### Seção do documento
Este autodeclarado almanaque se incumbe de introduzir o leitor brasileiro ao trabalho da autora, reunindo textos de seus primeiros livros “Metropolitan Life” (1978) e “Social Studies” (1981). Conhecida por um humor ácido e extremamente observador, Lebowitz não tem só Scorsese como amigo ilustre. Os textos que aparecem no livro foram originalmente publicados na revista Interview, de Andy Warhol, de quem ela também era próxima. Desde um estudo sobre os prós e contras de aguentar crianças até uma ode à sua soneca de lei – passando por uma contundente reclamação contra o fato de que um escritor precisa de fato escrever –, a comediante folheia os dilemas que rondam a raça humana de forma bem-humorada e ligeiramente amarga, em doses muitas vezes cavalares de realidade.
Crianças: A favor ou contra?
Circulando como eu faço no que podem ser considerados, com muito boa vontade, círculos artísticos, vejo a presença de crianças como uma casualidade pouco frequente. Entretanto, mesmo no mais artístico dos circuitos estão presentes em suas periferias edições limitadas dos tenazmente domésticos.
Como eu, em geral, gosto bastante de crianças, aceito essa condição com muito menos sofrimento do que meus amigos mais refinados. Isso não quer dizer que eu me deixe seduzir por qualquer sorrisinho, mas apenas que me coloco numa posição de inquestionável objetividade e, portanto, eminentemente qualificada para lidar com a questão como uma autoridade.
Pelo extraordinário número de crianças que vemos por aí, fica a impressão de que as pessoas as geram por qualquer motivo, sem pensar duas vezes — já que se elas dessem a devida atenção a essa questão, certamente agiriam com maior decoro. É claro que, até agora, os pais e as mães em potencial nunca haviam tido a oportunidade de analisar os fatos com total clareza e, portanto, não podiam ser responsabilizados por completo por seus atos. Com esse objetivo, compilei cuidadosamente todas as informações pertinentes ao assunto com a esperança fervorosa de que isso resulte num futuro populado por um grupo de crianças muito mais interessantes do que as que conheci até então.
Pelo extraordinário número de crianças que vemos por aí, fica a impressão de que as pessoas as geram por qualquer motivo, sem pensar duas vezes
A favor
Preciso questionar a expressão “apenas uma criança”, uma vez que, na minha experiência, a companhia de apenas uma criança é invariavelmente preferível à companhia de apenas um adulto.
Crianças costumam ter uma estatura pequena, o que as torna muito úteis para alcançar lugares de difícil acesso.
Crianças não sentam umas ao lado das outras nos restaurantes para discutirem seus planos ridículos para o futuro num tom de voz elevado.
Crianças fazem perguntas melhores que as dos adultos. “Posso comer um biscoito?”, “Por que o céu é azul?” e “Como é que faz a vaca?” são muito mais propensas a arrancar uma resposta entusiasmada do que “Cadê o seu manuscrito?”, “Por que você não me ligou?” ou “Quem é o seu advogado?”.
Crianças personificam o conceito de imaturidade.

### Seção de dados
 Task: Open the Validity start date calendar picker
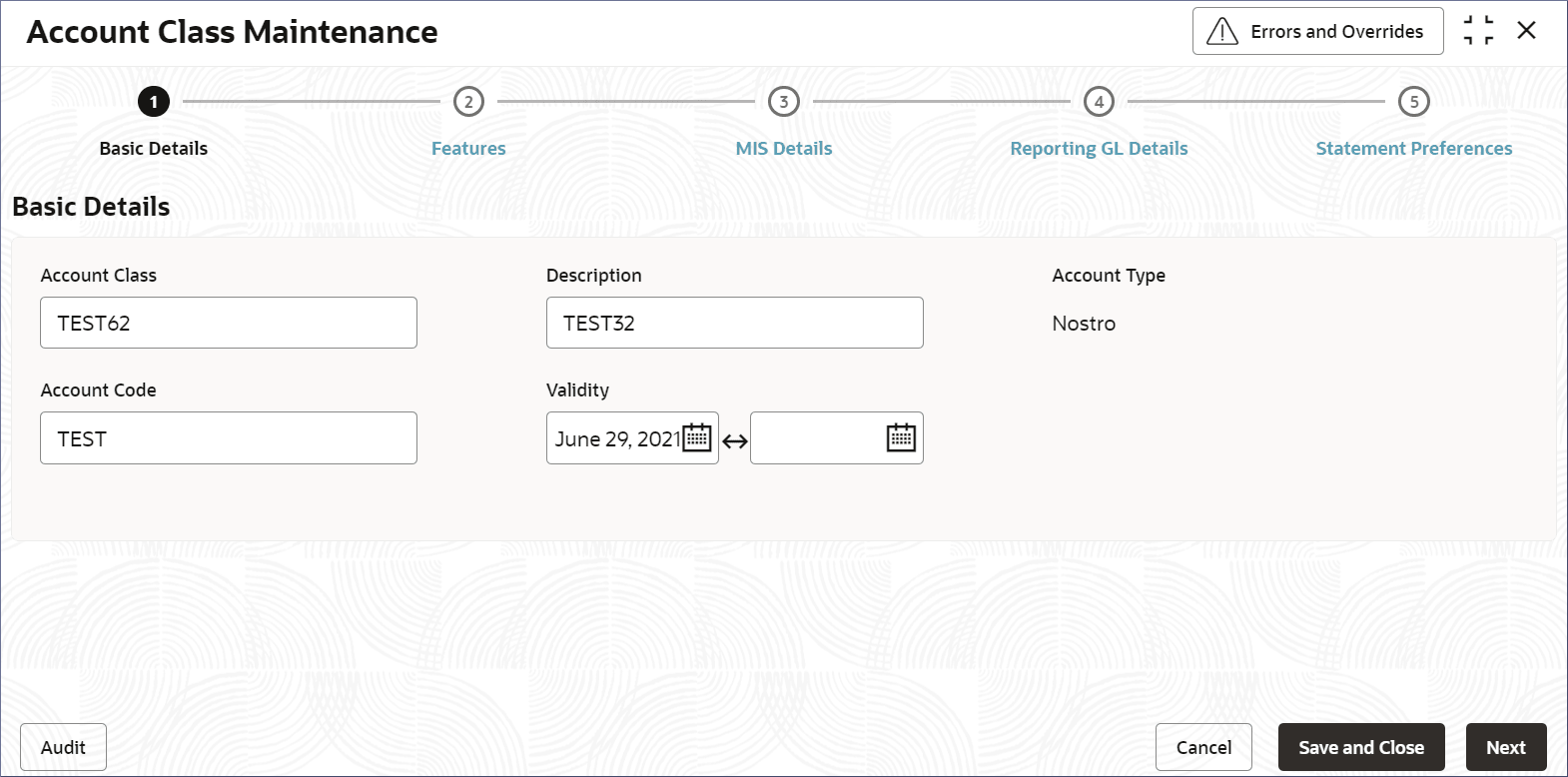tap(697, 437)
* * *
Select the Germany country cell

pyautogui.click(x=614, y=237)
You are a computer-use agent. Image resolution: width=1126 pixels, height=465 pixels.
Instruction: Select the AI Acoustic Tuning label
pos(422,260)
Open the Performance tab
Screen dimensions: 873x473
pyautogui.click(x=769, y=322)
==
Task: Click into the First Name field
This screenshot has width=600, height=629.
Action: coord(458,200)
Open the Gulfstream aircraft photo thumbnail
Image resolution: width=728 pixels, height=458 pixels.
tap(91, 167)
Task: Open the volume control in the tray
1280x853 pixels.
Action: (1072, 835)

### Enunciado da tarefa
Cite literalmente o trecho do texto sobre crianças que vai de "Este autodeclarado almanaque" até "cavalares de realidade.". Os registros não têm a mesma origem do texto.

### Resposta correta
Este autodeclarado almanaque se incumbe de introduzir o leitor brasileiro ao trabalho da autora, reunindo textos de seus primeiros livros “Metropolitan Life” (1978) e “Social Studies” (1981). Conhecida por um humor ácido e extremamente observador, Lebowitz não tem só Scorsese como amigo ilustre. Os textos que aparecem no livro foram originalmente publicados na revista Interview, de Andy Warhol, de quem ela também era próxima. Desde um estudo sobre os prós e contras de aguentar crianças até uma ode à sua soneca de lei – passando por uma contundente reclamação contra o fato de que um escritor precisa de fato escrever –, a comediante folheia os dilemas que rondam a raça humana de forma bem-humorada e ligeiramente amarga, em doses muitas vezes cavalares de realidade.